— Start Excerpted records —

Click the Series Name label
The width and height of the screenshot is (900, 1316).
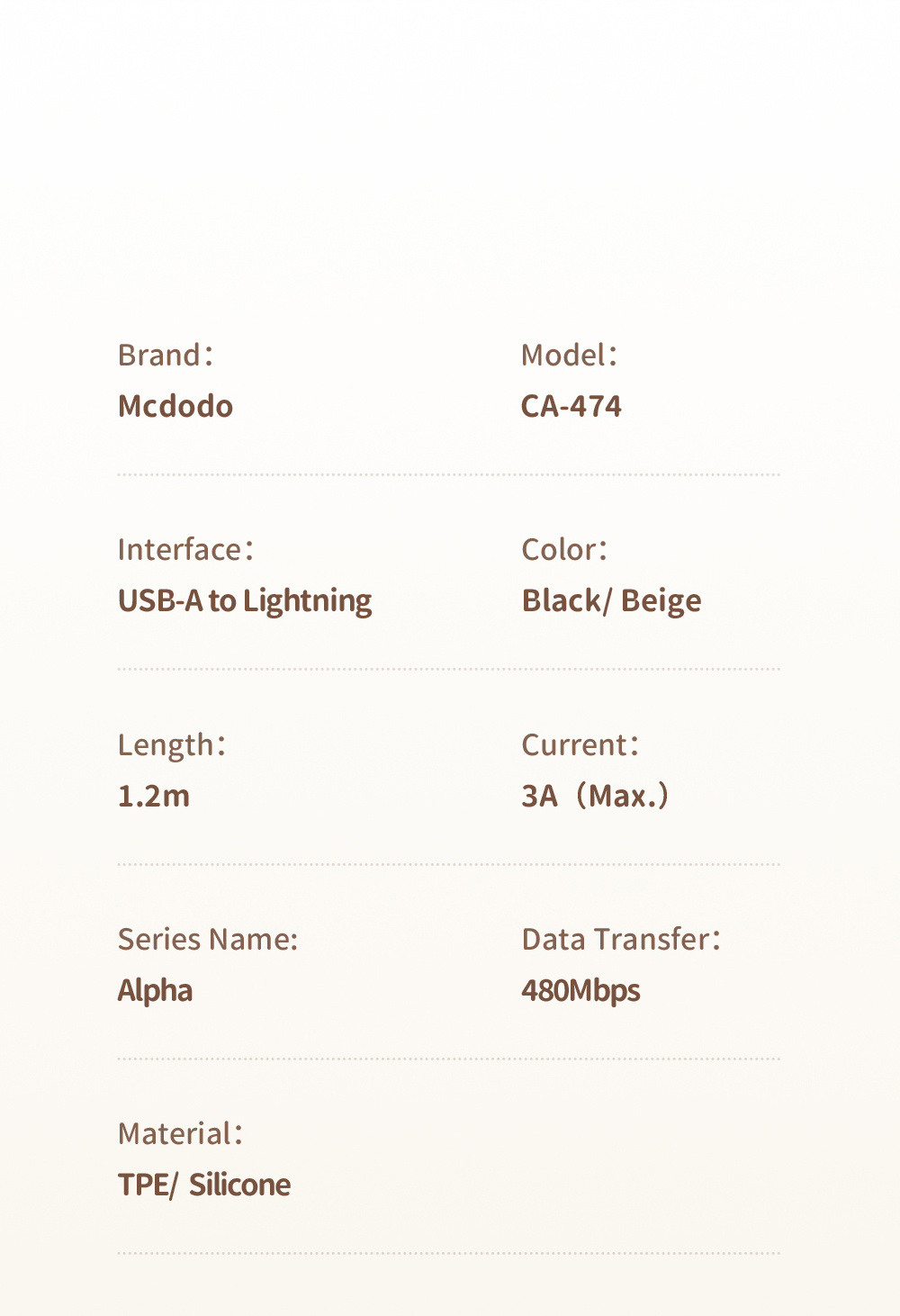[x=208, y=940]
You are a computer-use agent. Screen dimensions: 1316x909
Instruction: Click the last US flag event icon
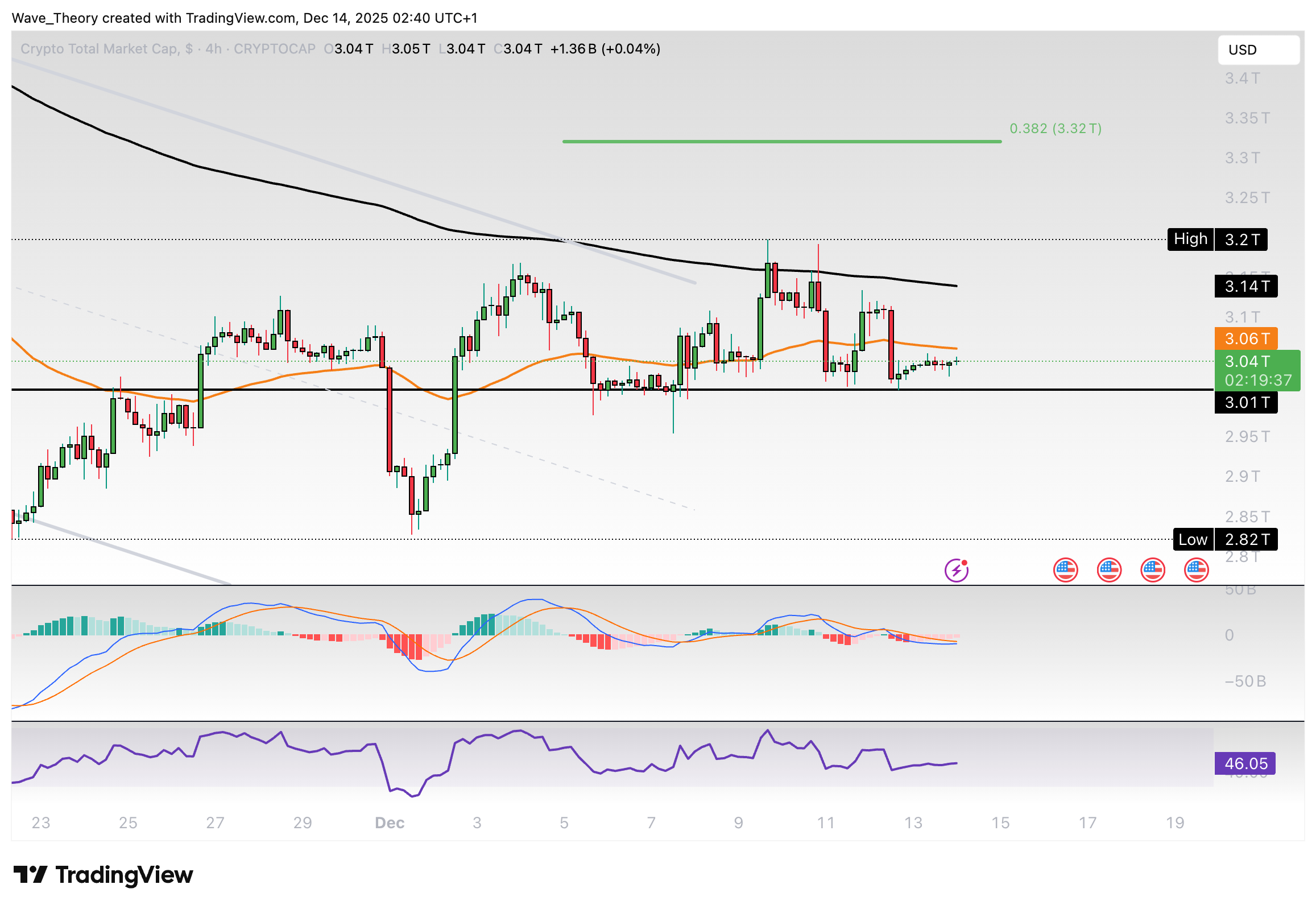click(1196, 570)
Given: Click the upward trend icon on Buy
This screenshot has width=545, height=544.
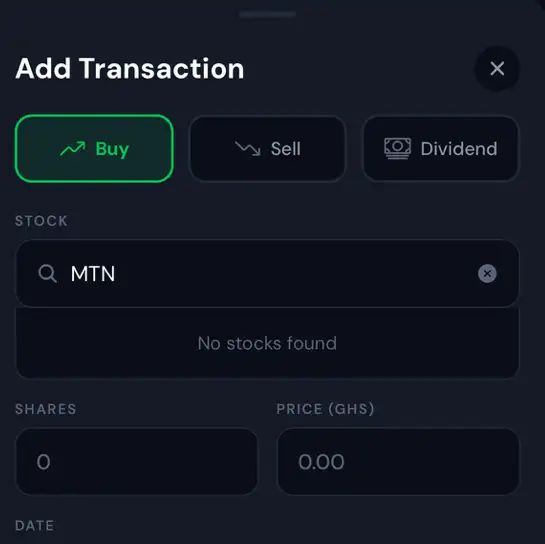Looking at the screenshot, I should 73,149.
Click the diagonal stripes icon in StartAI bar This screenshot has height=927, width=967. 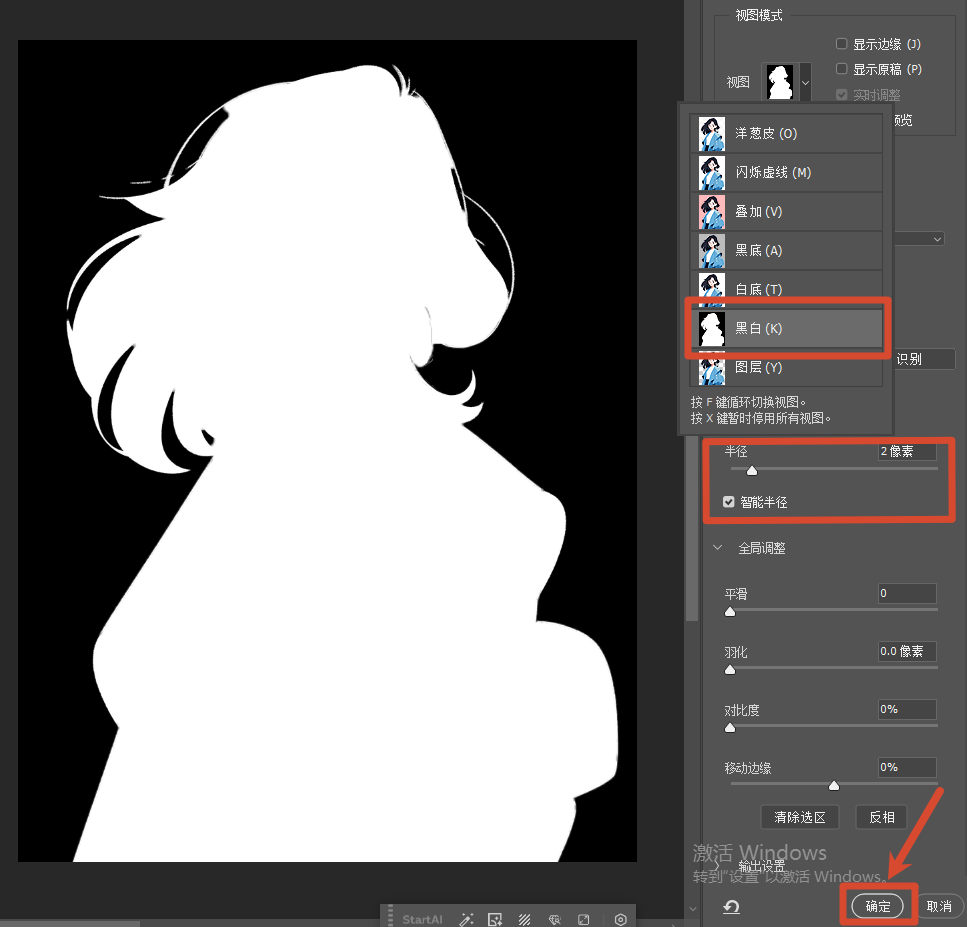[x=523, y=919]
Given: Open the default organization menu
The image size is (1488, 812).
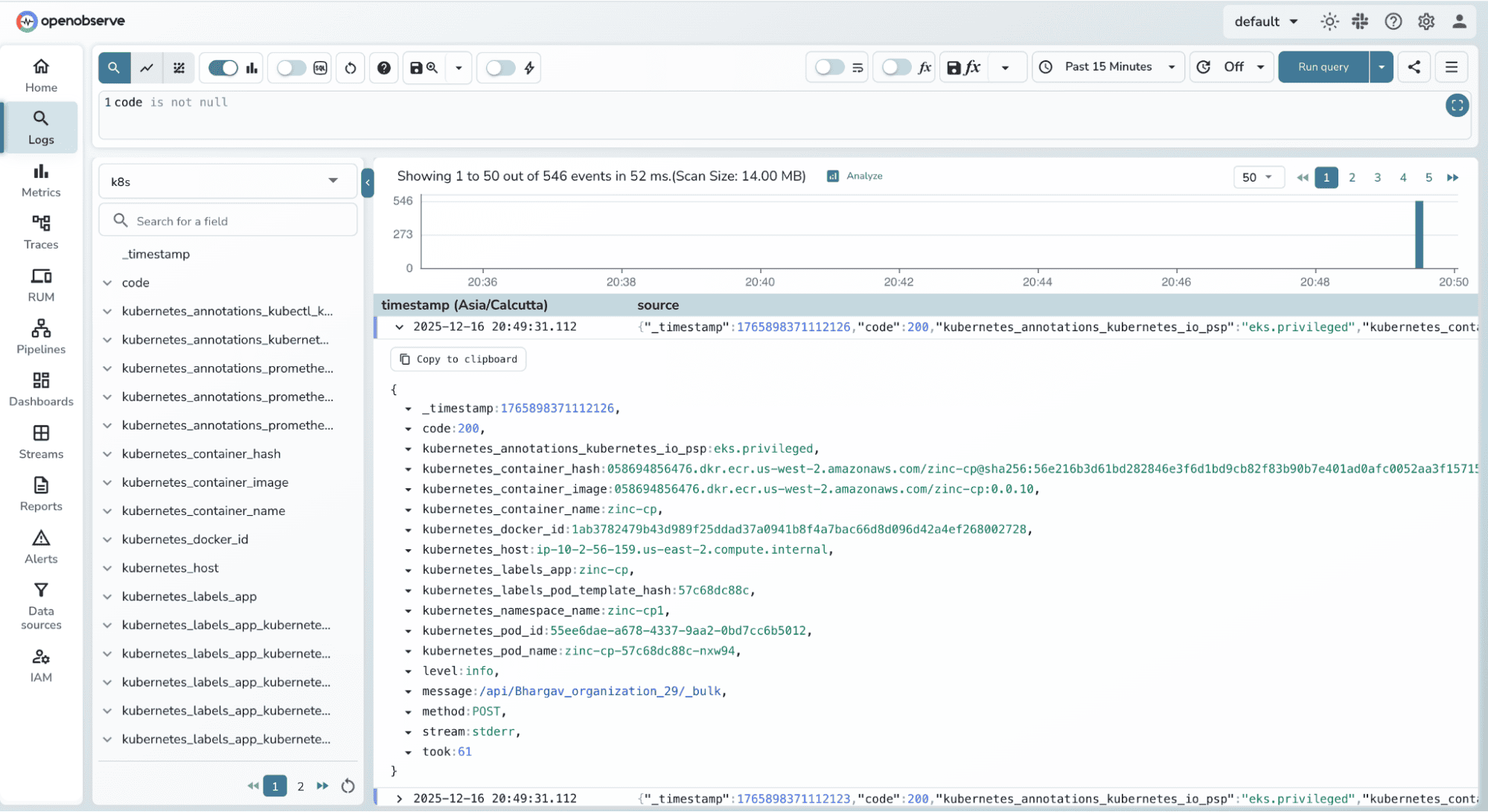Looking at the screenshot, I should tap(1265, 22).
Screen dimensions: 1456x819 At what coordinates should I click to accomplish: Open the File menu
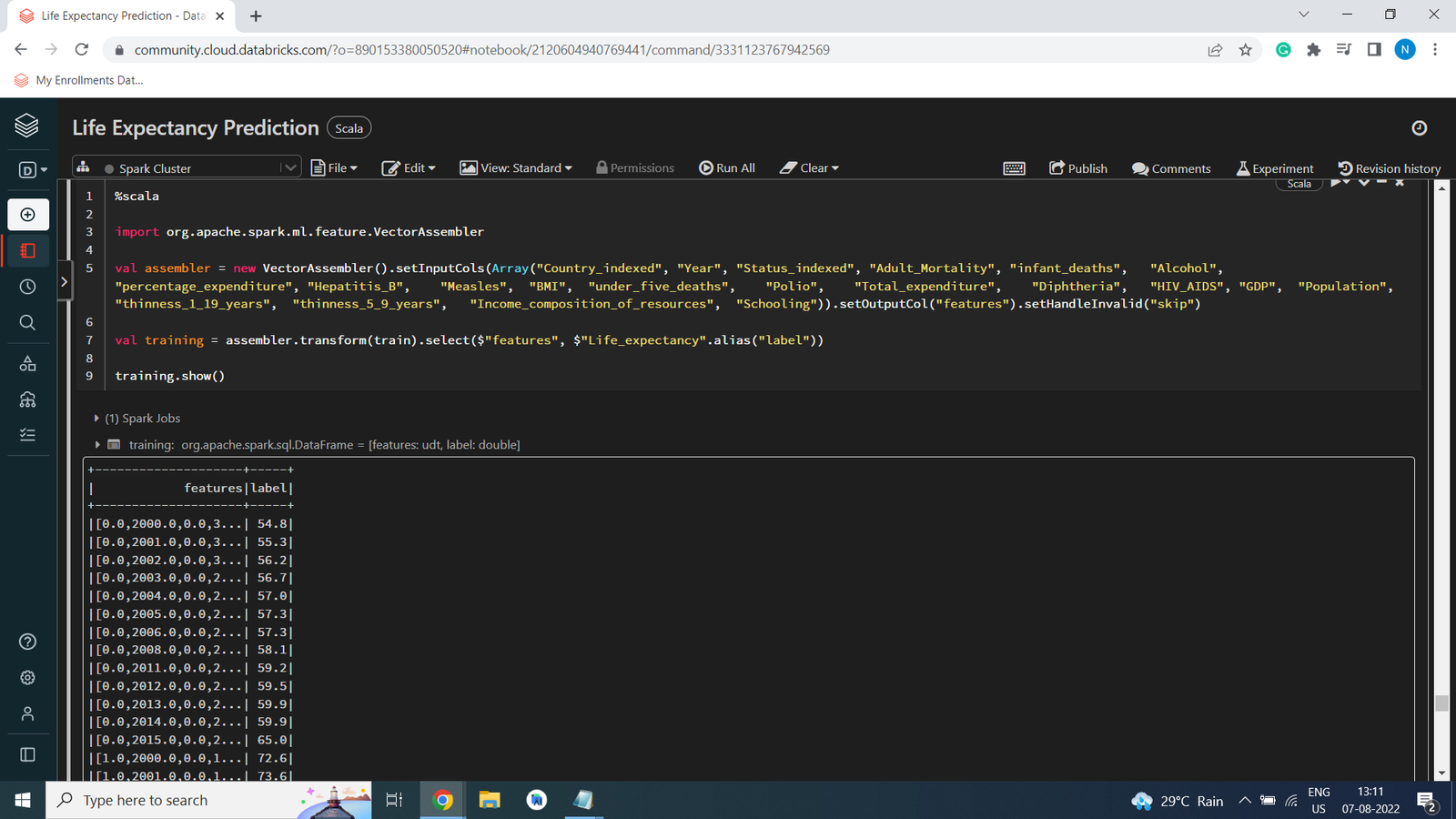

— End Excerpted records —

- [Task requirements] Print the rows from the start up to and including the line that contains "Looking at the screenshot, I should 73,149.", leaving out the pictures.

- [Task response]
Click the Series Name label
The width and height of the screenshot is (900, 1316).
[x=208, y=940]
You are a computer-use agent. Screen dimensions: 1316x909
Instruction: Click the last US flag event icon
click(1196, 570)
Given: Click the upward trend icon on Buy
This screenshot has width=545, height=544.
Looking at the screenshot, I should 73,149.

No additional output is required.